Colecção do ano
Acaba um ano que me trouxe muita tristeza e ocorre-me que segui pelos dias através de uma infinidade de amuletos como quem colhe as pedras do caminho para as acarinhar. Talvez a tristeza nos afeiçoe ao que o acaso traz. Baixamos a guarda, somos à mercê de uma carência que se engana com apaixonar-se por tudo. E eu apaixonei-me por muito, de verdade, e acredito que enfeite minha tristeza com lembrar o mais terno do que me aconteceu.
A ver as vinhas na ilha do Pico fiquei com a impressão de que se aninham as uvas à espreita do mar, como noivas aguardando os seus amigos embarcados.

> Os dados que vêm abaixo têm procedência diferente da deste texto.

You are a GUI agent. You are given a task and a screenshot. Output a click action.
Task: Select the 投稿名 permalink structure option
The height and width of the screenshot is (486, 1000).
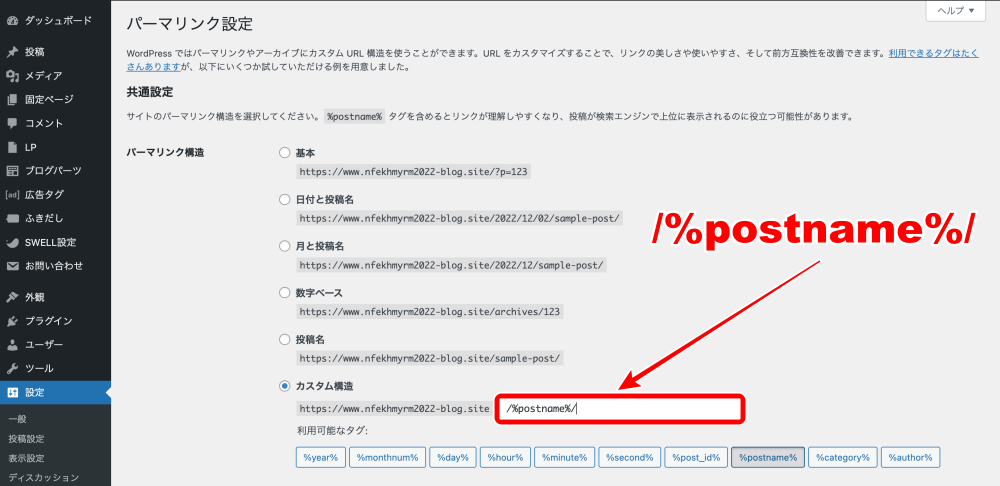285,339
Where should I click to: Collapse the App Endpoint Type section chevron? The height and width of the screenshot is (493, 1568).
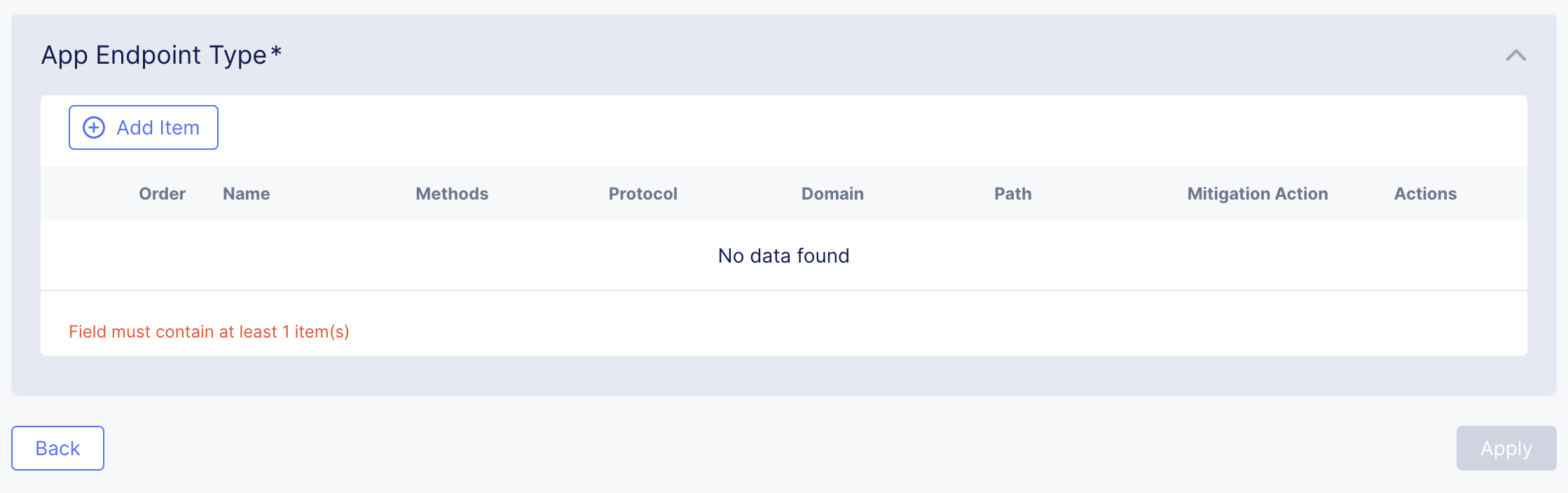click(x=1515, y=55)
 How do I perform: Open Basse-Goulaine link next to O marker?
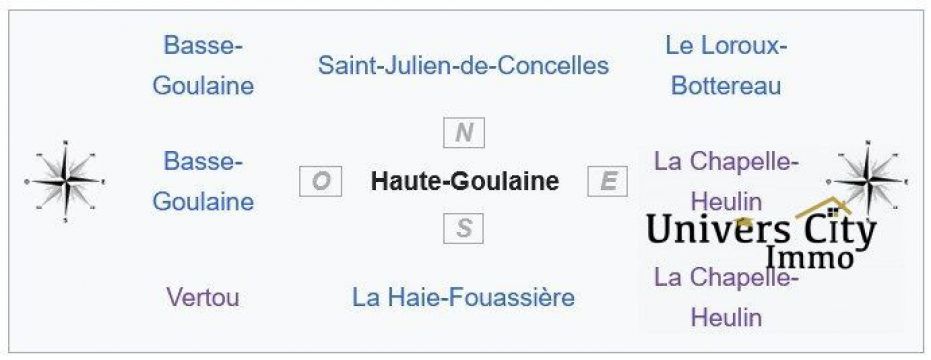pyautogui.click(x=203, y=181)

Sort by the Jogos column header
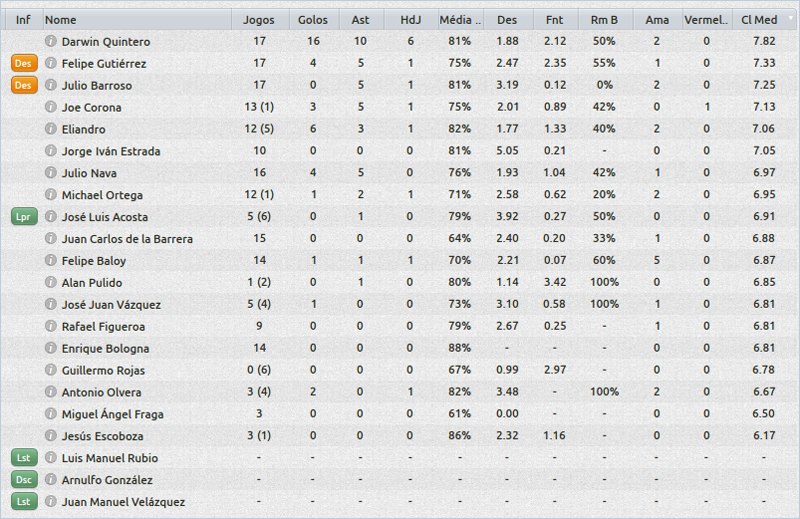pyautogui.click(x=259, y=20)
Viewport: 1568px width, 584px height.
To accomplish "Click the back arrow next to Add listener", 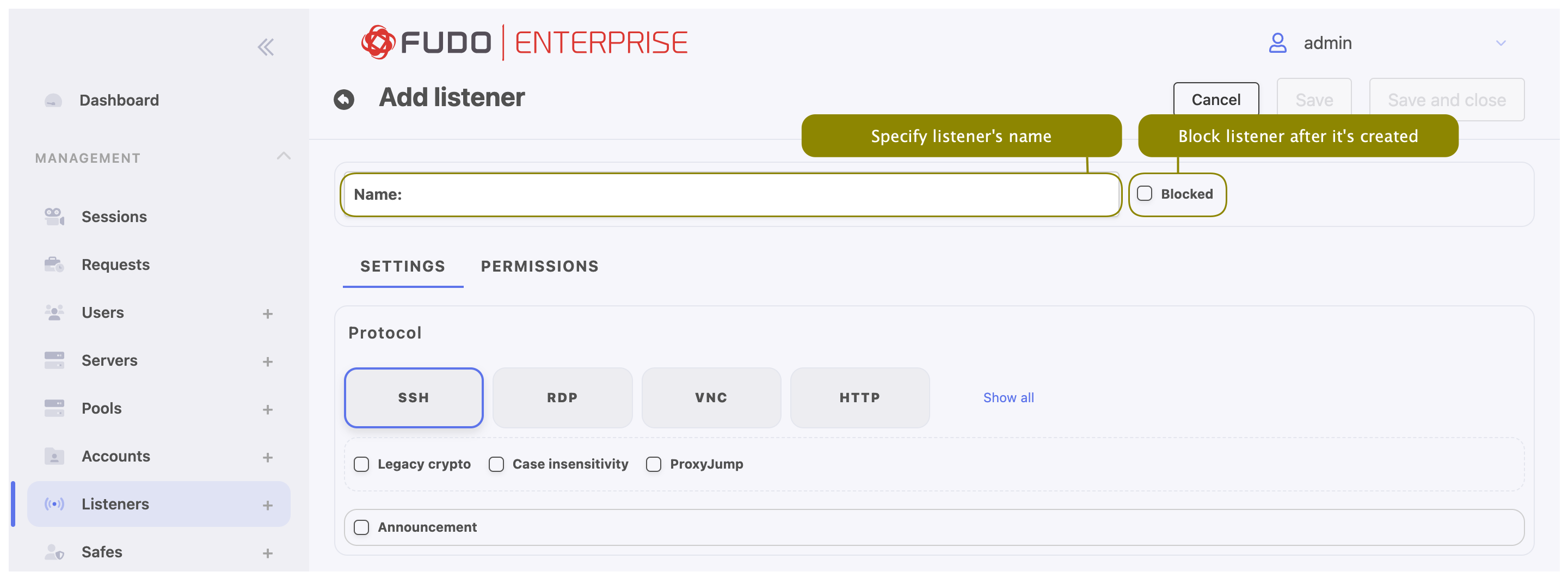I will 344,98.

Parecem cobertas de negro, mantos de pedra que as cobrem contra o vento, e observam o bulício das águas na esperança do amor. Por algum motivo, eu senti que ninguém ia chegar.
As figuras do Albuquerque Mendes são sem abraços. Olham para nós tão desarmantes quanto desarmadas porque se mostram entre o cómico e o desolado. Na belíssima exposição da Guarda, mais uma vez senti que também esperam, mas não como moças por tocar, os seus amigos à deriva adiante no mar. As figuras do Albuquerque Mendes são usadas, polidas como as prostitutas que sofreram o pior e precisam de se mascarar de belas. Faltam-lhes os abraços. Não o toque nem o sexo. Mas o carinho. Andando pelo Museu, a exposição inteira pedia meu carinho, um afago tela a tela, que jamais vai sanar aqueles olhares.

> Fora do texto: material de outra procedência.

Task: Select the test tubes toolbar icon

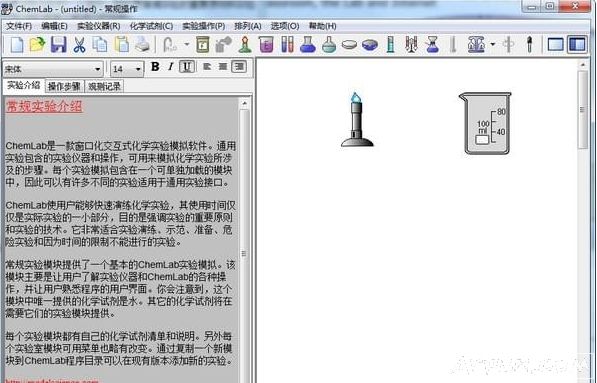Action: pos(287,45)
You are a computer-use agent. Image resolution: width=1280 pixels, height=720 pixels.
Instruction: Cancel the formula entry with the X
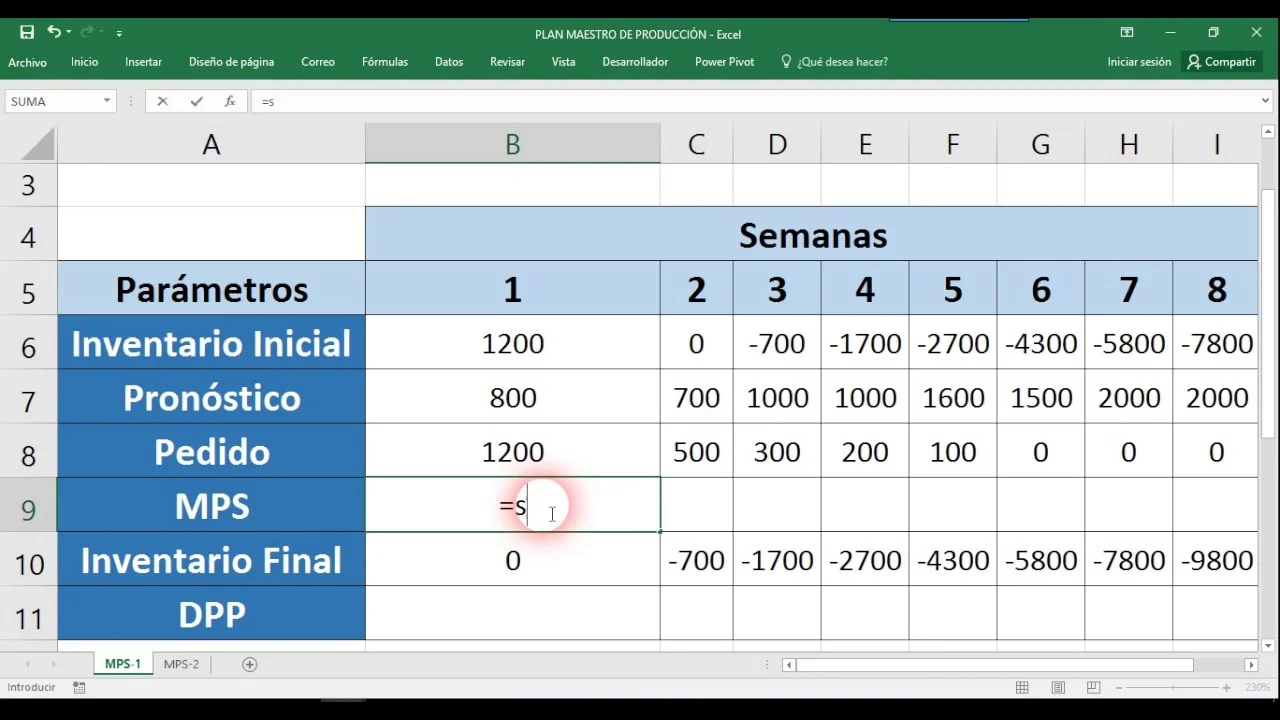click(x=163, y=101)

Fiquei de ir ver a janela do Caravaggio, essa que mandou abrir para tratar da luz no lugar onde pintava. Com viagem marcada para Roma, levo a janela na cabeça porque me assalta a ideia de ver como ele viu. Poder habitar seu olhar, sua intensa presença, à procura de um modo de, por um louco instante, estarmos juntos.
Deixei de passar por uma rua da Póvoa de Varzim onde entendi que me azaro. Fujo. Fiz uma espécie de esconjuro inventado, sigo com o carro pelos bairros mais distantes, não ponho ali os pés de modo nenhum. Ainda assim, fico com pena da rua. De cada casa. Como se pudesse ter descoberto sua alma tremenda, ardendo, e me furtasse a auxílios. Sonhei que colhia todas as suas coisas e lhes dizia como, um dia, será tudo melhor. Tomava a tua inteira nos braços para a salvar de ser má, feia, enfeitiçada.
Compro pais natais de chocolate e parto-os para os comer. Na mesa da minha sala há sempre uma espécie de cadáver que, esventrado, vamos devorando até que sobre apenas a bela prata, o fantasma luminoso que deixou. Tenho pena. Mas entendo que tenho mais gula do que pena. E que me dá ternura comer chocolate mais do que esperar uma boa prenda no sapatinho.